(Stored data)
■ ■ ■

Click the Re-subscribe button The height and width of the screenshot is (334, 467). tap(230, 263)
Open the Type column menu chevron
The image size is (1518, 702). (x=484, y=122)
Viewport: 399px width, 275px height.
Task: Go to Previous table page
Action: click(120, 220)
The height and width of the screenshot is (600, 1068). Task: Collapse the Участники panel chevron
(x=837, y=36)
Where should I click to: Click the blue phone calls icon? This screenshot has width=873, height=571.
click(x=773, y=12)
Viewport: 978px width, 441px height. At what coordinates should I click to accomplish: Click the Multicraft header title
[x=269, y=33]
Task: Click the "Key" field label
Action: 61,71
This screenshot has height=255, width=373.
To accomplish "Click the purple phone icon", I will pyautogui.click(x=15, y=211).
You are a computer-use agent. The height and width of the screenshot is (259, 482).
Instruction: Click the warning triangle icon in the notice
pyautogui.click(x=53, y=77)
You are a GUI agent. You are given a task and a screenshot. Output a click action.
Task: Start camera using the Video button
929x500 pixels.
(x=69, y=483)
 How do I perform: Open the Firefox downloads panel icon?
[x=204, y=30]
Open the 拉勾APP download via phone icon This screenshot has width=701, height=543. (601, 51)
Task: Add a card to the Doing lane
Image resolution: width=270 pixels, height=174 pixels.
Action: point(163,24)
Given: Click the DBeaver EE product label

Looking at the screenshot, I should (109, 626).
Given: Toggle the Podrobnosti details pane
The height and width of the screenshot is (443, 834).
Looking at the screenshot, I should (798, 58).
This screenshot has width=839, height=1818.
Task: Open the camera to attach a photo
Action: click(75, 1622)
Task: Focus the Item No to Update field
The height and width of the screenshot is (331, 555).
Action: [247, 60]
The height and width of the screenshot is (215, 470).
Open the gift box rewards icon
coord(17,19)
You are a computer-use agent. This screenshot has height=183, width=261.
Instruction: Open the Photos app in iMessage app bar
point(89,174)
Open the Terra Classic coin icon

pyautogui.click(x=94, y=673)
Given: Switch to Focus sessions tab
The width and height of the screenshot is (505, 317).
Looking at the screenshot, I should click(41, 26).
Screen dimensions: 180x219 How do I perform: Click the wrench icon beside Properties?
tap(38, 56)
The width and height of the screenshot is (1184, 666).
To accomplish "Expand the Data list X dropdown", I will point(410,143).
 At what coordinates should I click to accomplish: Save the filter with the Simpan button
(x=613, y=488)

■ ■ ■

**Instructions for the task:**
What is needed is an exact copy of the lines from the one containing "Given: Toggle the Podrobnosti details pane" through the last line of the records above, both included.

**Task result:**
Given: Toggle the Podrobnosti details pane
The height and width of the screenshot is (443, 834).
Looking at the screenshot, I should (798, 58).
This screenshot has width=839, height=1818.
Task: Open the camera to attach a photo
Action: click(75, 1622)
Task: Focus the Item No to Update field
The height and width of the screenshot is (331, 555).
Action: [247, 60]
The height and width of the screenshot is (215, 470).
Open the gift box rewards icon
coord(17,19)
You are a computer-use agent. This screenshot has height=183, width=261.
Instruction: Open the Photos app in iMessage app bar
point(89,174)
Open the Terra Classic coin icon

pyautogui.click(x=94, y=673)
Given: Switch to Focus sessions tab
The width and height of the screenshot is (505, 317).
Looking at the screenshot, I should click(41, 26).
Screen dimensions: 180x219 How do I perform: Click the wrench icon beside Properties?
tap(38, 56)
The width and height of the screenshot is (1184, 666).
To accomplish "Expand the Data list X dropdown", I will point(410,143).
 At what coordinates should I click to accomplish: Save the filter with the Simpan button
(x=613, y=488)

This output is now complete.